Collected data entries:
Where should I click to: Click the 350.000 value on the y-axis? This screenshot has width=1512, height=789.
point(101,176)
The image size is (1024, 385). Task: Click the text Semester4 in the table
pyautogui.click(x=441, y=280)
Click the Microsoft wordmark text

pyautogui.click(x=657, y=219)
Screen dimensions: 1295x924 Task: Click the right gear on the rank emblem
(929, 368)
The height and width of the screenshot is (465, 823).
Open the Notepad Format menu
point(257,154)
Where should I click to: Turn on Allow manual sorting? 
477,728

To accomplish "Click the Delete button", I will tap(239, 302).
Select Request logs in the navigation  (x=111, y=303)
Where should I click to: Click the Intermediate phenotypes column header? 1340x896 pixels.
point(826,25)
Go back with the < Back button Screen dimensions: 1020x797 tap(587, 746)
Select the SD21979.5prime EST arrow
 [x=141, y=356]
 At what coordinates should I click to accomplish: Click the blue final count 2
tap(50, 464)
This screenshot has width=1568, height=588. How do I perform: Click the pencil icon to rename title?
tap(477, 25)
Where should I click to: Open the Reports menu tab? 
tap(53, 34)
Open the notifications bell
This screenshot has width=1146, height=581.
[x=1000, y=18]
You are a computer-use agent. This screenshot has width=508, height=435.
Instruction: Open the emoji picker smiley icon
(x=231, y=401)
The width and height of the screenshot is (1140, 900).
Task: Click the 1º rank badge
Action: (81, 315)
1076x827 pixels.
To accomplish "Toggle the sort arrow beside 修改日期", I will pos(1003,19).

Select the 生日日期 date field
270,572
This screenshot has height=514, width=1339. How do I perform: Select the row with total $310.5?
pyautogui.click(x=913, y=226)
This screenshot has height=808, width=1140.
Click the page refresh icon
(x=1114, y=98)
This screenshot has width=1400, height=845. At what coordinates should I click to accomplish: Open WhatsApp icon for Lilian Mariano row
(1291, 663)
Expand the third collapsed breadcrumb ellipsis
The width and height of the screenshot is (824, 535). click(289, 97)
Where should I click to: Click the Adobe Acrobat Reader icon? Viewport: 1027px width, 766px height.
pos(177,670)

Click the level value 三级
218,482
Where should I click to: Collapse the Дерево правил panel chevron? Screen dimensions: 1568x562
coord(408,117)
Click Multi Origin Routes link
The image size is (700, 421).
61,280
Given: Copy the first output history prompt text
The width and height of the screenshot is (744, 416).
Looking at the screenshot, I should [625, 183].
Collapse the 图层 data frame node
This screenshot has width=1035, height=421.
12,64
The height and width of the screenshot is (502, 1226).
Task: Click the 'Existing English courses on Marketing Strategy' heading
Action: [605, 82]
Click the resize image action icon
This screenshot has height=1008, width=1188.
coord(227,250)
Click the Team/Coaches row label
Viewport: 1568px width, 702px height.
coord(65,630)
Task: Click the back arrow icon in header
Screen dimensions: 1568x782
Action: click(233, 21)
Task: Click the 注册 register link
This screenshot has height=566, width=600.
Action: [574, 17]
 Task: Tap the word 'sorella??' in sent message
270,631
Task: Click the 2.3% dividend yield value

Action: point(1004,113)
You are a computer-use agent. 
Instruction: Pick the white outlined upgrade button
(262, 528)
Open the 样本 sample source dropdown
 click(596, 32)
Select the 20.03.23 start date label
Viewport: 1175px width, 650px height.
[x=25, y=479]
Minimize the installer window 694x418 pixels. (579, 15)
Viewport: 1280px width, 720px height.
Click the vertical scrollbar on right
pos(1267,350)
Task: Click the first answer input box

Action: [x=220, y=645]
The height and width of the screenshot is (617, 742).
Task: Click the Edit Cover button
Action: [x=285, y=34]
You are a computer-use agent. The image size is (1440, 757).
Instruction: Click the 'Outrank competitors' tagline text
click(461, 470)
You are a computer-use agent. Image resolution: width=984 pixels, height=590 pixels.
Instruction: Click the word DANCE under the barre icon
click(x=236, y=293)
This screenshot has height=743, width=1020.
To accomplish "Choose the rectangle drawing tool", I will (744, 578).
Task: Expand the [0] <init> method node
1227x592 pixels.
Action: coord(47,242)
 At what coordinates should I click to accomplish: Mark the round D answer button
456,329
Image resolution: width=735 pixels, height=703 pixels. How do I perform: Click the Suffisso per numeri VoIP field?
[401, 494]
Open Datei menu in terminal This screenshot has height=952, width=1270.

**Exercise brief**
Starting at the first entry and ending at the last, reproduce each one exactly.

**Solution for this problem**
Where should I click to: Click the 350.000 value on the y-axis? This screenshot has width=1512, height=789.
point(101,176)
The image size is (1024, 385). Task: Click the text Semester4 in the table
pyautogui.click(x=441, y=280)
Click the Microsoft wordmark text

pyautogui.click(x=657, y=219)
Screen dimensions: 1295x924 Task: Click the right gear on the rank emblem
(929, 368)
The height and width of the screenshot is (465, 823).
Open the Notepad Format menu
point(257,154)
Where should I click to: Turn on Allow manual sorting? 
477,728

To accomplish "Click the Delete button", I will tap(239, 302).
Select Request logs in the navigation  (x=111, y=303)
Where should I click to: Click the Intermediate phenotypes column header? 1340x896 pixels.
point(826,25)
Go back with the < Back button Screen dimensions: 1020x797 tap(587, 746)
Select the SD21979.5prime EST arrow
 [x=141, y=356]
 At what coordinates should I click to accomplish: Click the blue final count 2
tap(50, 464)
This screenshot has width=1568, height=588. How do I perform: Click the pencil icon to rename title?
tap(477, 25)
Where should I click to: Open the Reports menu tab? 
tap(53, 34)
Open the notifications bell
This screenshot has width=1146, height=581.
[x=1000, y=18]
You are a computer-use agent. This screenshot has width=508, height=435.
Instruction: Open the emoji picker smiley icon
(x=231, y=401)
The width and height of the screenshot is (1140, 900).
Task: Click the 1º rank badge
Action: (81, 315)
1076x827 pixels.
To accomplish "Toggle the sort arrow beside 修改日期", I will pos(1003,19).

Select the 生日日期 date field
270,572
This screenshot has height=514, width=1339. How do I perform: Select the row with total $310.5?
pyautogui.click(x=913, y=226)
This screenshot has height=808, width=1140.
Click the page refresh icon
(x=1114, y=98)
This screenshot has width=1400, height=845. At what coordinates should I click to accomplish: Open WhatsApp icon for Lilian Mariano row
(1291, 663)
Expand the third collapsed breadcrumb ellipsis
The width and height of the screenshot is (824, 535). click(289, 97)
Where should I click to: Click the Adobe Acrobat Reader icon? Viewport: 1027px width, 766px height.
pos(177,670)

Click the level value 三级
218,482
Where should I click to: Collapse the Дерево правил panel chevron? Screen dimensions: 1568x562
coord(408,117)
Click Multi Origin Routes link
The image size is (700, 421).
61,280
Given: Copy the first output history prompt text
The width and height of the screenshot is (744, 416).
Looking at the screenshot, I should [625, 183].
Collapse the 图层 data frame node
This screenshot has width=1035, height=421.
12,64
The height and width of the screenshot is (502, 1226).
Task: Click the 'Existing English courses on Marketing Strategy' heading
Action: [605, 82]
Click the resize image action icon
This screenshot has height=1008, width=1188.
coord(227,250)
Click the Team/Coaches row label
Viewport: 1568px width, 702px height.
coord(65,630)
Task: Click the back arrow icon in header
Screen dimensions: 1568x782
Action: click(233, 21)
Task: Click the 注册 register link
This screenshot has height=566, width=600.
Action: [574, 17]
 Task: Tap the word 'sorella??' in sent message
270,631
Task: Click the 2.3% dividend yield value

Action: point(1004,113)
You are a computer-use agent. 
Instruction: Pick the white outlined upgrade button
(262, 528)
Open the 样本 sample source dropdown
 click(596, 32)
Select the 20.03.23 start date label
Viewport: 1175px width, 650px height.
[x=25, y=479]
Minimize the installer window 694x418 pixels. (579, 15)
Viewport: 1280px width, 720px height.
Click the vertical scrollbar on right
pos(1267,350)
Task: Click the first answer input box

Action: [x=220, y=645]
The height and width of the screenshot is (617, 742).
Task: Click the Edit Cover button
Action: [x=285, y=34]
You are a computer-use agent. The image size is (1440, 757).
Instruction: Click the 'Outrank competitors' tagline text
click(461, 470)
You are a computer-use agent. Image resolution: width=984 pixels, height=590 pixels.
Instruction: Click the word DANCE under the barre icon
click(x=236, y=293)
This screenshot has height=743, width=1020.
To accomplish "Choose the rectangle drawing tool", I will (744, 578).
Task: Expand the [0] <init> method node
1227x592 pixels.
Action: coord(47,242)
 At what coordinates should I click to accomplish: Mark the round D answer button
456,329
Image resolution: width=735 pixels, height=703 pixels. How do I perform: Click the Suffisso per numeri VoIP field?
[401, 494]
Open Datei menu in terminal This screenshot has height=952, width=1270.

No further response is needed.